前述した実施例の説明では、容器1の貫通孔15の周囲に少なくとも3個の吸引箇所(吸引孔21に対向して吸引される箇所)を設定する場合について説明をしたが、これに限らない。例えば図5で示すように、容器1に設ける貫通孔15が周囲枠部13の付近である場合、この周囲枠部13と2個(複数)の吸引箇所との協働により貫通孔15の周囲を化粧料充填用ホルダ2側に固定する構成としてもよい。図3で示しているように、周囲枠部13下の化粧料充填用ホルダ2の表面は容器1の形状に対応した凹凸に形成してあるので確りと篏合している。これにより周囲枠部13の周辺は変形し難い構造が確保されている。よって、この周囲枠部13を活用して、吸引箇所(×印で示す)を2個とすることができる。すなわち、周囲枠部13と2個の吸引箇所により囲まれる領域に、容器1の貫通孔15を設定してもよい。このような構成も本発明の範疇に含まれるものである。
2 化粧料充填用ホルダ
3 プレスヘッド装置
4 充填ノズル
5 保護用シート材
10 凹部空間
15、15a〜15c 貫通孔
21 吸引孔
25 貫通孔
CS 化粧料
Claims (6)
- 化粧料収納用の凹部空間を備えている皿形状の真空成形容器に、化粧料を前記容器の下側から充填して化粧品を製造する方法であって、
前記容器を、化粧料充填用ホルダの所定位置にセットした後、前記容器に負圧を作用させて吸引して、前記化粧料充填用ホルダに前記容器を固定する容器固定ステップと、
前記容器の底部の下側から、充填ノズルを用いて前記凹部空間内にスラリー状の化粧料を充填する、化粧料充填ステップとを含み、
前記容器固定ステップでは前記容器の複数の箇所を吸引して前記化粧料充填用ホルダに固定し、その状態を維持して前記化粧料充填ステップを実行する、ことを特徴とする化粧品の製造方法。 - 前記容器固定ステップでは、前記容器の少なくとも3箇所を吸引して、前記化粧料充填用ホルダに固定する、ことを特徴とする請求項1に記載の化粧品の製造方法。

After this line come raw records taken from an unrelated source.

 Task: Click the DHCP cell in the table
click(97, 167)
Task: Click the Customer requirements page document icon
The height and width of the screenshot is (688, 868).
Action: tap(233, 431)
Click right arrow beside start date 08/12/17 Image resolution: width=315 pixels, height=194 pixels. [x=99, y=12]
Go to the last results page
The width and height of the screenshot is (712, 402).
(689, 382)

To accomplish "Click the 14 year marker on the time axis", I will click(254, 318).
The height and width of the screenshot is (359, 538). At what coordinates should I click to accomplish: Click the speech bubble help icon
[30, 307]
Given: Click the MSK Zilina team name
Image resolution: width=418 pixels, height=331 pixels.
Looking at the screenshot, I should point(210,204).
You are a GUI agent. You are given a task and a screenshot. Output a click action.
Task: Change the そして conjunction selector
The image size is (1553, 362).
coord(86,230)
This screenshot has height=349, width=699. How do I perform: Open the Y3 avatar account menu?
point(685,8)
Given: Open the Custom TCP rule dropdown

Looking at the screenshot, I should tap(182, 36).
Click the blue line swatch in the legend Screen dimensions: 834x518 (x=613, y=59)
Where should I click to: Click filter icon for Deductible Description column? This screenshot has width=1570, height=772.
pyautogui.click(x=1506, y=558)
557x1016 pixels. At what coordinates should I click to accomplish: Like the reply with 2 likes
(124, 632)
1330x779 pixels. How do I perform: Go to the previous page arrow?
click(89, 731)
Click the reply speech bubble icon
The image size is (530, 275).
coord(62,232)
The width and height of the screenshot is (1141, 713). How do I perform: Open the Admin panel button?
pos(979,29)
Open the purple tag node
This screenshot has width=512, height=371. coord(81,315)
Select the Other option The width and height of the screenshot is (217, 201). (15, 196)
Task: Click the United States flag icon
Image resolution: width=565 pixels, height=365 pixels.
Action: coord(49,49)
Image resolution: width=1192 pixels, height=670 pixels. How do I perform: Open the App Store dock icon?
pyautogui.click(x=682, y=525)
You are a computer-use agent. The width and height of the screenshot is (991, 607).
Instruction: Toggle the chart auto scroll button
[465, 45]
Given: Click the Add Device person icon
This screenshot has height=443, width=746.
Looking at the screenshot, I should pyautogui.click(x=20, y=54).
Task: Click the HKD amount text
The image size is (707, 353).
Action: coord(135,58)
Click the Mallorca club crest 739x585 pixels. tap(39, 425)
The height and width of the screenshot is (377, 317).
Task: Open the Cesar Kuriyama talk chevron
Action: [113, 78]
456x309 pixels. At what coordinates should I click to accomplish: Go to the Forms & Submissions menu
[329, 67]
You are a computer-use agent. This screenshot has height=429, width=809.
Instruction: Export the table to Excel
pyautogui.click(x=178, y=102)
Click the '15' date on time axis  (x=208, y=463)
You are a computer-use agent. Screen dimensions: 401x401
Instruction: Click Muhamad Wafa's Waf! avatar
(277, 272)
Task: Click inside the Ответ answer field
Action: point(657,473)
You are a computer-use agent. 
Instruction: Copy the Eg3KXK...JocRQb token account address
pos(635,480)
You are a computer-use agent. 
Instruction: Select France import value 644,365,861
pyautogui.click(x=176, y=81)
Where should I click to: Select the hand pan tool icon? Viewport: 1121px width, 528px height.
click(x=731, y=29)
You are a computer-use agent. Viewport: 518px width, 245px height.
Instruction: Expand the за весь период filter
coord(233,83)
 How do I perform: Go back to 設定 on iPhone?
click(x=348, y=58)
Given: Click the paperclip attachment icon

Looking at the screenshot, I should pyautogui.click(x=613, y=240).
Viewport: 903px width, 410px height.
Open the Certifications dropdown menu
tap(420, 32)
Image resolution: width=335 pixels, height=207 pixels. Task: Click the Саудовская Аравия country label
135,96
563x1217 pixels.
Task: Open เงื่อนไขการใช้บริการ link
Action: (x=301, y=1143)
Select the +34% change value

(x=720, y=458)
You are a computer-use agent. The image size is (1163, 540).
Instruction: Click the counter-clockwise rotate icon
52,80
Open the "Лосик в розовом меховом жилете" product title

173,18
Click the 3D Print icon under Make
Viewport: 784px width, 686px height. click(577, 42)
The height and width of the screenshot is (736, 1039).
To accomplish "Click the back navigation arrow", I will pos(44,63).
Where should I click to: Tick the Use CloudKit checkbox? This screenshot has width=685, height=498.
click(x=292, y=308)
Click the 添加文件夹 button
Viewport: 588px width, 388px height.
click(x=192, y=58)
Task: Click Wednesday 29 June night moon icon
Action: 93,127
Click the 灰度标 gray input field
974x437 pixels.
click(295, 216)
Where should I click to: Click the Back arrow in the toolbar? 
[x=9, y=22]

- 前記容器固定ステップでは、前記充填ノズルの位置を中心とし、同じ中心角度で、前記中心から前記容器が吸引される前記箇所までの距離を同じにして、前記化粧料充填用ホルダに前記容器を固定する、ことを特徴とする請求項2に記載の化粧品の製造方法。
- 前記容器固定ステップでは、前記充填ノズルの位置が、前記容器を吸引する前記少なくとも3箇所を結んだ直線によって画定される平面内にあるようにして、前記化粧料充填用ホルダに前記容器を固定する、ことを特徴とする請求項2に記載の化粧品の製造方法。
- 前記化粧料充填ステップでは、同時に、前記凹部空間内の前記化粧料に負圧を作用させて溶剤を除去することを特徴とする請求項1〜4のいずれかに記載の化粧品の製造方法。
- 前記化粧料充填ステップでは、前記充填ノズルを複数用いて、前記凹部空間内に複数の化粧料を充填して多色の化粧料を保持した化粧品を製造する、ことを特徴とする請求項1〜5のいずれかに記載の化粧品の製造方法。